Collected data:
☆ ☆ ☆ ☆ ☆

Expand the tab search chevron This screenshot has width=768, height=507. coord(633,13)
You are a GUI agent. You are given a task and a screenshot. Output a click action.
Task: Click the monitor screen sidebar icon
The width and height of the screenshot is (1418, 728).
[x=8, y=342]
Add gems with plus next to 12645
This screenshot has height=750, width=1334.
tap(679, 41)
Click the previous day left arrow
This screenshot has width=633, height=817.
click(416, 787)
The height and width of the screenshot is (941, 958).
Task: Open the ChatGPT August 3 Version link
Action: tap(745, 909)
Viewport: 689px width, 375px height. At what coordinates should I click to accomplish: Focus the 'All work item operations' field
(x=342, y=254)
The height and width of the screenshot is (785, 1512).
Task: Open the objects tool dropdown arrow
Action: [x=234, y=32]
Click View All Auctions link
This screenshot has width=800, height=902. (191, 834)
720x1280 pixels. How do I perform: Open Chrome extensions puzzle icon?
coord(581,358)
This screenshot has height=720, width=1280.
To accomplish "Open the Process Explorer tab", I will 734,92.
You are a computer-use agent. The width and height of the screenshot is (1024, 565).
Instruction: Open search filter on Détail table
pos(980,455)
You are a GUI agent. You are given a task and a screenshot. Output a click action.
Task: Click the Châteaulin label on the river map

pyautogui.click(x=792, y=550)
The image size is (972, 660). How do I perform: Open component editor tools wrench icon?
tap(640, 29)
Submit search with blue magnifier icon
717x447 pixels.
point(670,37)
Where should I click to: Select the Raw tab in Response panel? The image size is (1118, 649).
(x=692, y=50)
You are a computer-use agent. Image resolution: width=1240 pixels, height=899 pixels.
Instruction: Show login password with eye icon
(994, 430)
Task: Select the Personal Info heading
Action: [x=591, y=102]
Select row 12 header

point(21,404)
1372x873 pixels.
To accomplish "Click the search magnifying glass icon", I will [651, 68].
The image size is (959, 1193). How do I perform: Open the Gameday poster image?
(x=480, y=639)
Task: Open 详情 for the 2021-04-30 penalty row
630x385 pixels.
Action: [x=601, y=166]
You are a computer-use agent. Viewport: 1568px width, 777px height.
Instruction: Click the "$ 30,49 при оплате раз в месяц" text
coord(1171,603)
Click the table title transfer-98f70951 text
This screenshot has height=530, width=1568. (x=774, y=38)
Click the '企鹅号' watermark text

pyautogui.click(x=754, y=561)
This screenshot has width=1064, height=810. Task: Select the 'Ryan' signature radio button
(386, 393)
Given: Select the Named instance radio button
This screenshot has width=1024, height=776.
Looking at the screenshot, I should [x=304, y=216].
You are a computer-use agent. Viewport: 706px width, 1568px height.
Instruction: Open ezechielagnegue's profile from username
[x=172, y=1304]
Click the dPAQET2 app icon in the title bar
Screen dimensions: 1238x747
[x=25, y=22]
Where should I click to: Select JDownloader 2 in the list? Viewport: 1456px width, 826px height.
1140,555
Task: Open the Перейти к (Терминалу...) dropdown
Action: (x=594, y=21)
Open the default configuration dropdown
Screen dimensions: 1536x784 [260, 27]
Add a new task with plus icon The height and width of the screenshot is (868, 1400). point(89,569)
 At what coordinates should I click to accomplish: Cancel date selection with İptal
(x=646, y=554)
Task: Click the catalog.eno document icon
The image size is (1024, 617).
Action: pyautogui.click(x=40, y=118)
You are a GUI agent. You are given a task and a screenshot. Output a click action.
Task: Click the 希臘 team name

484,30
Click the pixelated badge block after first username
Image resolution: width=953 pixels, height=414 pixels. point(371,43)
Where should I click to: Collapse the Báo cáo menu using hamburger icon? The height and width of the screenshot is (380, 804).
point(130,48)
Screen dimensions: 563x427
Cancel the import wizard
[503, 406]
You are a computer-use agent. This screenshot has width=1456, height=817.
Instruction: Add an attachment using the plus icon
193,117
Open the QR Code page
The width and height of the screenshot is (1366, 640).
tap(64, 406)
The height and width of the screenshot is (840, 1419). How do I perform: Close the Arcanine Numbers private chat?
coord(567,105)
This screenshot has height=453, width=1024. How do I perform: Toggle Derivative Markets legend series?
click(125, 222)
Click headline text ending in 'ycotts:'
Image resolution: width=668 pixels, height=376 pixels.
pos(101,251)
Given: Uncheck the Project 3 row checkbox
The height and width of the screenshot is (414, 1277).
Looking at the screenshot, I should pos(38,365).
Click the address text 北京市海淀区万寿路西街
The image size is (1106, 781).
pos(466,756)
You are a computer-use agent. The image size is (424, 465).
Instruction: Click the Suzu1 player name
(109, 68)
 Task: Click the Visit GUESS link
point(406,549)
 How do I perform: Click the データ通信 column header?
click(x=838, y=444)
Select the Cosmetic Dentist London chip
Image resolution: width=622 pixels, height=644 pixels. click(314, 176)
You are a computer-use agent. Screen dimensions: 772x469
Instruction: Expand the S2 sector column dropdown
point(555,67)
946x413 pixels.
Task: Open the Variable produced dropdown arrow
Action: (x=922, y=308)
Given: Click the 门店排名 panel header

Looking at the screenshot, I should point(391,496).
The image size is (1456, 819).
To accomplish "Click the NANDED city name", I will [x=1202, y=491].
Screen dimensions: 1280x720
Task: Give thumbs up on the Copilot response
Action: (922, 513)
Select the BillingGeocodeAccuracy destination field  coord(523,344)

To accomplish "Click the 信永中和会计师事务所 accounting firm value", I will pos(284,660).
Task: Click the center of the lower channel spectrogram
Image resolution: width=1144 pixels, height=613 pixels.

☆ ☆ ☆ ☆ ☆

Problem details: Print the entries above exactly as they were written, down to the last line.

Answer to the problem:
Expand the tab search chevron This screenshot has width=768, height=507. coord(633,13)
You are a GUI agent. You are given a task and a screenshot. Output a click action.
Task: Click the monitor screen sidebar icon
The width and height of the screenshot is (1418, 728).
[x=8, y=342]
Add gems with plus next to 12645
This screenshot has height=750, width=1334.
tap(679, 41)
Click the previous day left arrow
This screenshot has width=633, height=817.
click(416, 787)
The height and width of the screenshot is (941, 958).
Task: Open the ChatGPT August 3 Version link
Action: tap(745, 909)
Viewport: 689px width, 375px height. At what coordinates should I click to accomplish: Focus the 'All work item operations' field
(x=342, y=254)
The height and width of the screenshot is (785, 1512).
Task: Open the objects tool dropdown arrow
Action: [x=234, y=32]
Click View All Auctions link
This screenshot has width=800, height=902. (191, 834)
720x1280 pixels. How do I perform: Open Chrome extensions puzzle icon?
coord(581,358)
This screenshot has height=720, width=1280.
To accomplish "Open the Process Explorer tab", I will 734,92.
You are a computer-use agent. The width and height of the screenshot is (1024, 565).
Instruction: Open search filter on Détail table
pos(980,455)
You are a GUI agent. You are given a task and a screenshot. Output a click action.
Task: Click the Châteaulin label on the river map

pyautogui.click(x=792, y=550)
The image size is (972, 660). How do I perform: Open component editor tools wrench icon?
tap(640, 29)
Submit search with blue magnifier icon
717x447 pixels.
point(670,37)
Where should I click to: Select the Raw tab in Response panel? The image size is (1118, 649).
(x=692, y=50)
You are a computer-use agent. Image resolution: width=1240 pixels, height=899 pixels.
Instruction: Show login password with eye icon
(994, 430)
Task: Select the Personal Info heading
Action: [x=591, y=102]
Select row 12 header

point(21,404)
1372x873 pixels.
To accomplish "Click the search magnifying glass icon", I will [651, 68].
The image size is (959, 1193). How do I perform: Open the Gameday poster image?
(x=480, y=639)
Task: Open 详情 for the 2021-04-30 penalty row
630x385 pixels.
Action: [x=601, y=166]
You are a computer-use agent. Viewport: 1568px width, 777px height.
Instruction: Click the "$ 30,49 при оплате раз в месяц" text
coord(1171,603)
Click the table title transfer-98f70951 text
This screenshot has height=530, width=1568. (x=774, y=38)
Click the '企鹅号' watermark text

pyautogui.click(x=754, y=561)
This screenshot has width=1064, height=810. Task: Select the 'Ryan' signature radio button
(386, 393)
Given: Select the Named instance radio button
This screenshot has width=1024, height=776.
Looking at the screenshot, I should [x=304, y=216].
You are a computer-use agent. Viewport: 706px width, 1568px height.
Instruction: Open ezechielagnegue's profile from username
[x=172, y=1304]
Click the dPAQET2 app icon in the title bar
Screen dimensions: 1238x747
[x=25, y=22]
Where should I click to: Select JDownloader 2 in the list? Viewport: 1456px width, 826px height.
1140,555
Task: Open the Перейти к (Терминалу...) dropdown
Action: (x=594, y=21)
Open the default configuration dropdown
Screen dimensions: 1536x784 [260, 27]
Add a new task with plus icon The height and width of the screenshot is (868, 1400). point(89,569)
 At what coordinates should I click to accomplish: Cancel date selection with İptal
(x=646, y=554)
Task: Click the catalog.eno document icon
The image size is (1024, 617).
Action: pyautogui.click(x=40, y=118)
You are a GUI agent. You are given a task and a screenshot. Output a click action.
Task: Click the 希臘 team name

484,30
Click the pixelated badge block after first username
Image resolution: width=953 pixels, height=414 pixels. point(371,43)
Where should I click to: Collapse the Báo cáo menu using hamburger icon? The height and width of the screenshot is (380, 804).
point(130,48)
Screen dimensions: 563x427
Cancel the import wizard
[503, 406]
You are a computer-use agent. This screenshot has width=1456, height=817.
Instruction: Add an attachment using the plus icon
193,117
Open the QR Code page
The width and height of the screenshot is (1366, 640).
tap(64, 406)
The height and width of the screenshot is (840, 1419). How do I perform: Close the Arcanine Numbers private chat?
coord(567,105)
This screenshot has height=453, width=1024. How do I perform: Toggle Derivative Markets legend series?
click(125, 222)
Click headline text ending in 'ycotts:'
Image resolution: width=668 pixels, height=376 pixels.
pos(101,251)
Given: Uncheck the Project 3 row checkbox
The height and width of the screenshot is (414, 1277).
Looking at the screenshot, I should pos(38,365).
Click the address text 北京市海淀区万寿路西街
The image size is (1106, 781).
pos(466,756)
You are a computer-use agent. The image size is (424, 465).
Instruction: Click the Suzu1 player name
(109, 68)
 Task: Click the Visit GUESS link
point(406,549)
 How do I perform: Click the データ通信 column header?
click(x=838, y=444)
Select the Cosmetic Dentist London chip
Image resolution: width=622 pixels, height=644 pixels. click(314, 176)
You are a computer-use agent. Screen dimensions: 772x469
Instruction: Expand the S2 sector column dropdown
point(555,67)
946x413 pixels.
Task: Open the Variable produced dropdown arrow
Action: (x=922, y=308)
Given: Click the 门店排名 panel header

Looking at the screenshot, I should point(391,496).
The image size is (1456, 819).
To accomplish "Click the NANDED city name", I will [x=1202, y=491].
Screen dimensions: 1280x720
Task: Give thumbs up on the Copilot response
Action: (922, 513)
Select the BillingGeocodeAccuracy destination field  coord(523,344)

To accomplish "Click the 信永中和会计师事务所 accounting firm value", I will pos(284,660).
Task: Click the center of the lower channel spectrogram
Image resolution: width=1144 pixels, height=613 pixels.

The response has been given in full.